今回は、三角測量による地図作成について調べてみます。
明治8年から、本格的な三角測量が行われましたが、明治9年にデイが帰国したことから、福士成豊が三角測量を統括することになりました。
しかしながら、この事業は明治9年11月に中止されました。
この測量の結果は、「北海道実測図」や「三角測量北海道之図」として発刊されました。 これは、確かに近代的な三角測量によるものでしたが、北海道の沿岸部と内陸の一部だけでした。
北海道全体の三角測量は、大正時代の陸地測量部の5万分の一地図までありませんでした。
陸地測量部の明治時代の5万分の1地図の新十津川徳富川の部分図が下の図です。現代の地図と比較すると正確さには少々問題がありますが、アイヌ語の河川名が多数、記載されています。

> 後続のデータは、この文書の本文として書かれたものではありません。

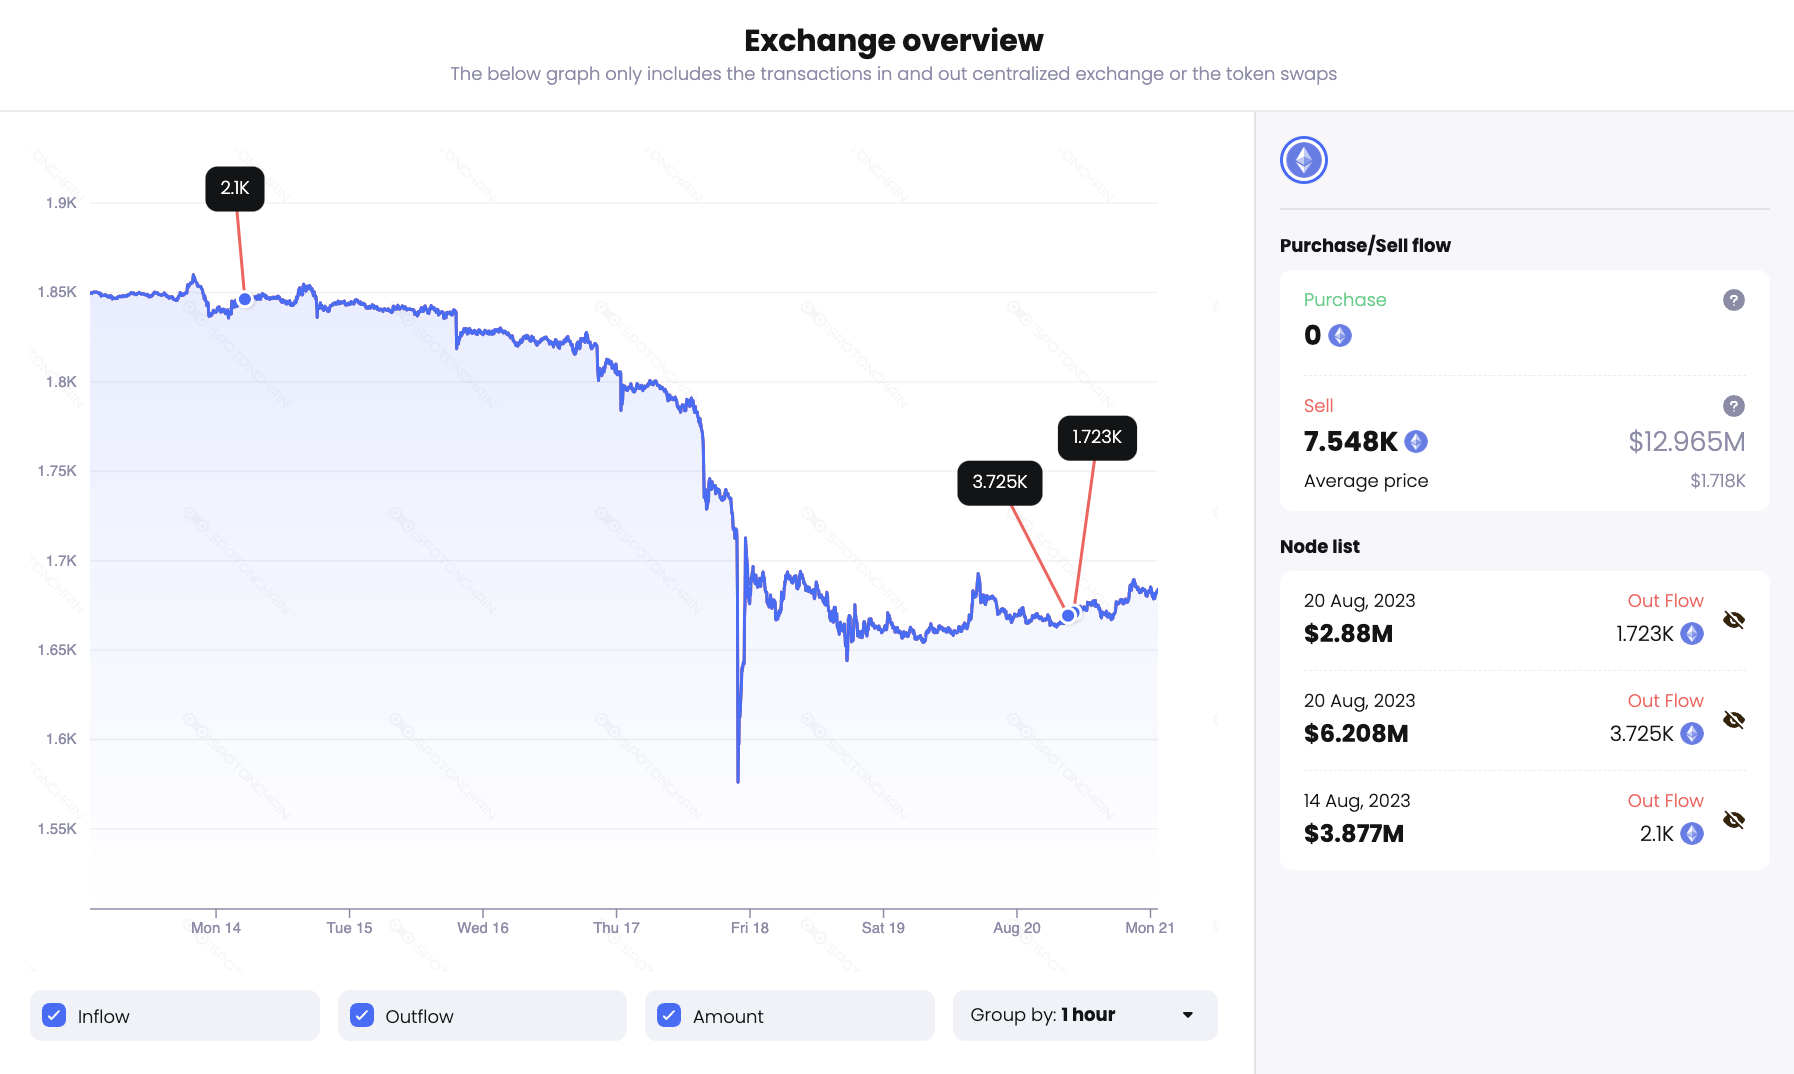Uncheck the Outflow checkbox
This screenshot has width=1794, height=1074.
click(362, 1015)
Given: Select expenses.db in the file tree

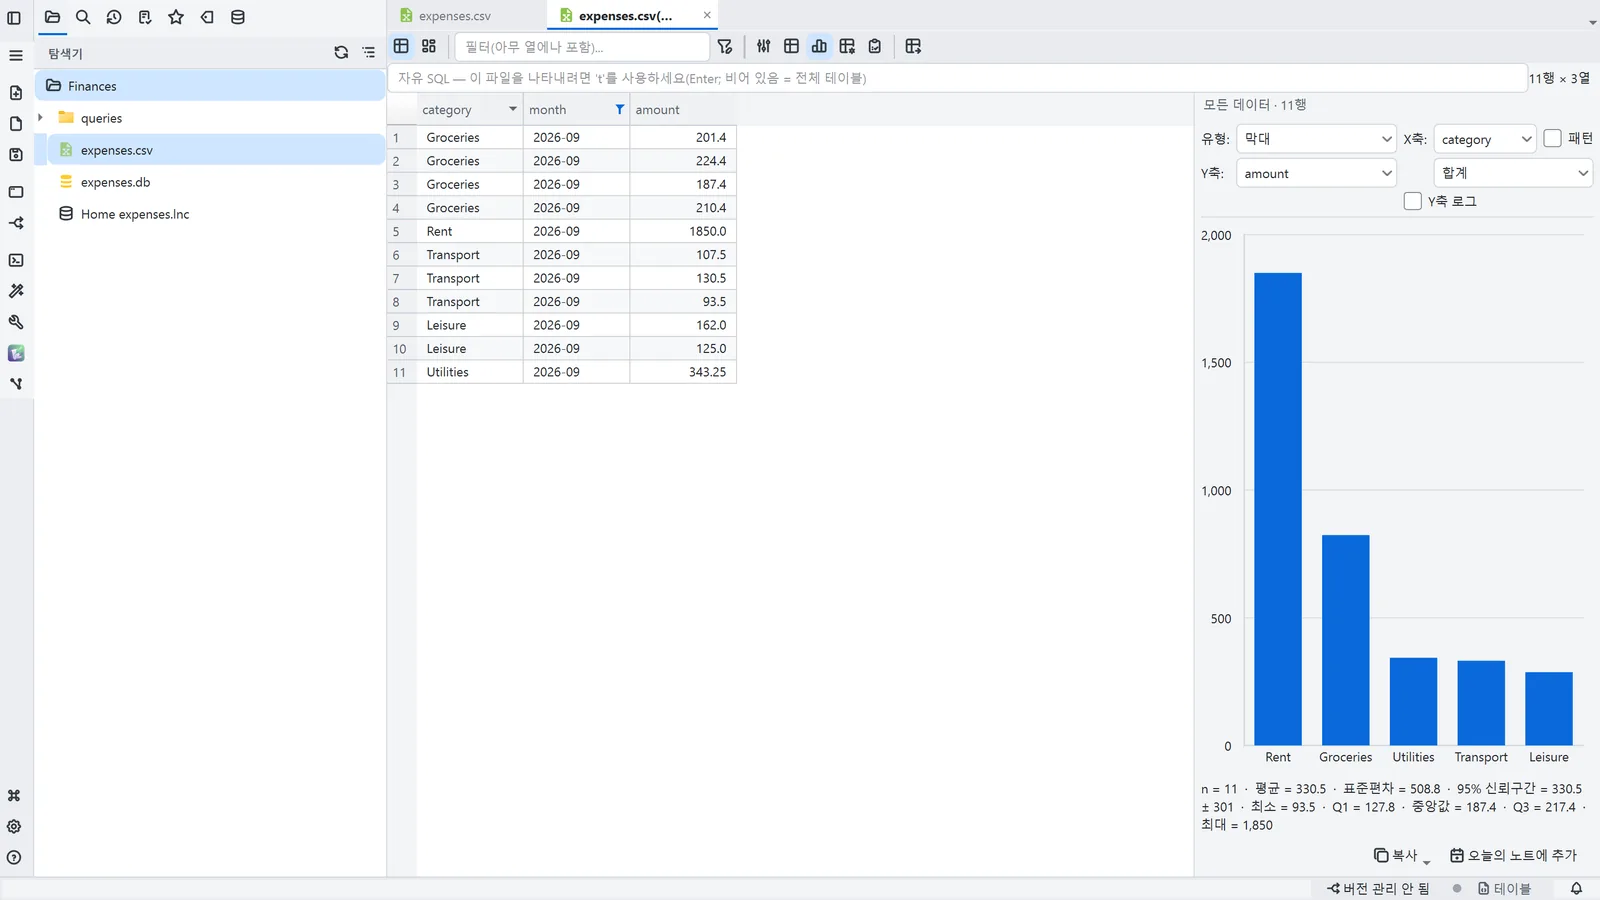Looking at the screenshot, I should click(115, 182).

下の図は、大正時代の陸地測量部の5万分の1地図の上と同じ部分です。三角点が設置され、現代の地図と比較しても、ほぼ同一の正確さですが、アイヌ語の河川名は減少し、しかもどの位置か不明であるような記載です。
明治の陸地測量部の地図の地名は、永田方正の「蝦夷語地名解」の地名と関係していることが知られています。このことから、明治時代の地図作成では、アイヌ語地名を採取することに重きを置いていたようです。それに対し、大正時代の地図作成では、アイヌ語地名にはまったく興味がなかったようです。

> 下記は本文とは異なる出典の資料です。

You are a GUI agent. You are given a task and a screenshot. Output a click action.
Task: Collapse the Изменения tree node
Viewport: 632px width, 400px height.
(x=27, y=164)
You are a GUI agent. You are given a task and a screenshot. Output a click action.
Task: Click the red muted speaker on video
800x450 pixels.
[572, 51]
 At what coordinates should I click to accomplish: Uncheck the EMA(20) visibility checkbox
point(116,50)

それよりも、いかに正確な地図を作成するかに重点があったようです。



とても興味深い内容で楽しませて頂いております。
今後の成果も期待しております。
卍↓さん、コメントありがとうございます。
誰も読んでいないのかなと、つい、思ってしまいますので、励みになります。
今日は、新しいことを書き込もうと思ったのですが、現在調査中のことで、新発見がありそれに集中してしまい、疲れ果ててしまいました。
なんとか、数日中に書き込む予定ですので、読んでいただけると嬉しいです。